Deutschlands härtester Knast
111 Jahre Santa Fu: Skandale, Ausbrüche und Gewalt-Orgien
Baden durften die Häftlinge nur alle vier Wochen – im Sommer in der Alster. In Ketten versteht sich. Zu essen gab es fast nur Suppe aus dem Blechnapf, und die Tagesration Klopapier bestand aus ganzen drei Blatt. Es herrschten harte Sitten, als 1906 in Fuhlsbüttel ein Knast eröffnet wurde, der heute als „Santa Fu“bundesweit berühmt-berüchtigt ist.

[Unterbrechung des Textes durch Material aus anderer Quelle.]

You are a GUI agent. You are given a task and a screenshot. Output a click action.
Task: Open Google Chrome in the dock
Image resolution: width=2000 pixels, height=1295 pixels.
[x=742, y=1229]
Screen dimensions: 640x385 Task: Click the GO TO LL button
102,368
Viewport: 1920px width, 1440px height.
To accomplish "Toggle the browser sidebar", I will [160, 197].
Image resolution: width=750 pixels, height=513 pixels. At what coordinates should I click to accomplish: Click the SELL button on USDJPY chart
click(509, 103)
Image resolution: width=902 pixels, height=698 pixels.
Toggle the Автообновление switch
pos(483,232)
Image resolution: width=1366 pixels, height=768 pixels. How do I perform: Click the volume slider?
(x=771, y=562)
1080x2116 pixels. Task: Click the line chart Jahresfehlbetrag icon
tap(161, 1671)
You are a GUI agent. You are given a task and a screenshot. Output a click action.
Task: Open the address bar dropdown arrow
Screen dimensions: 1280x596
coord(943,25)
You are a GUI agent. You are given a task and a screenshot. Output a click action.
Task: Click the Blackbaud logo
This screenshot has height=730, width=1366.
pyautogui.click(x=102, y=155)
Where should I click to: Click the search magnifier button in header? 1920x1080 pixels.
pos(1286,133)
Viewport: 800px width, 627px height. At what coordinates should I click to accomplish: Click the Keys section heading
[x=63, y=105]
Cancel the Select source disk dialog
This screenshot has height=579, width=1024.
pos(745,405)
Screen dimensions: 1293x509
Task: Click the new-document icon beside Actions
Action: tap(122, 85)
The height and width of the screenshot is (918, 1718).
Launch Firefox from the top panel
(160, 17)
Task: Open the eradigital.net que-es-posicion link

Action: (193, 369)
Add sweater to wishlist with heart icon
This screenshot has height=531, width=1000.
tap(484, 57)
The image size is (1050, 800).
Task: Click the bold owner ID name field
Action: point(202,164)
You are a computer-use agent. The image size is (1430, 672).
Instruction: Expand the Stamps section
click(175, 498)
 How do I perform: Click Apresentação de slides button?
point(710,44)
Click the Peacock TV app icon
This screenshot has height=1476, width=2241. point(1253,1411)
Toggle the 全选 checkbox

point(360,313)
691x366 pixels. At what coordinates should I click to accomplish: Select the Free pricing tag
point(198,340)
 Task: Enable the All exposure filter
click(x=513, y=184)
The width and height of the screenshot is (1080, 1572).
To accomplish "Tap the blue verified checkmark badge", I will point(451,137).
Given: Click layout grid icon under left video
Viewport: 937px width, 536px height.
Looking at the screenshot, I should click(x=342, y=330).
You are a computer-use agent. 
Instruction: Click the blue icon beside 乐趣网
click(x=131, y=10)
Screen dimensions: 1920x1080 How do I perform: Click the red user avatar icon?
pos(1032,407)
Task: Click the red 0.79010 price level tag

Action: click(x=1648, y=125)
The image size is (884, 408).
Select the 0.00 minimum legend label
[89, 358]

Schon 1869 war in Fuhlsbüttel eine „Korrektionsanstalt“gebaut worden. Doch bereits zur Jahrhundertwende platzte die Anstalt mit 1200 Insassen aus allen Nähten. Der Senat entschied sich für einen Neubau auf dem riesigen Knast-Areal. Und der sollte topmodern sein: Wasserspülklosetts in der Zelle waren damals revolutionär. Anderswo verrichteten die Knackis ihre Notdurft in Kübel, die täglich geleert werden mussten.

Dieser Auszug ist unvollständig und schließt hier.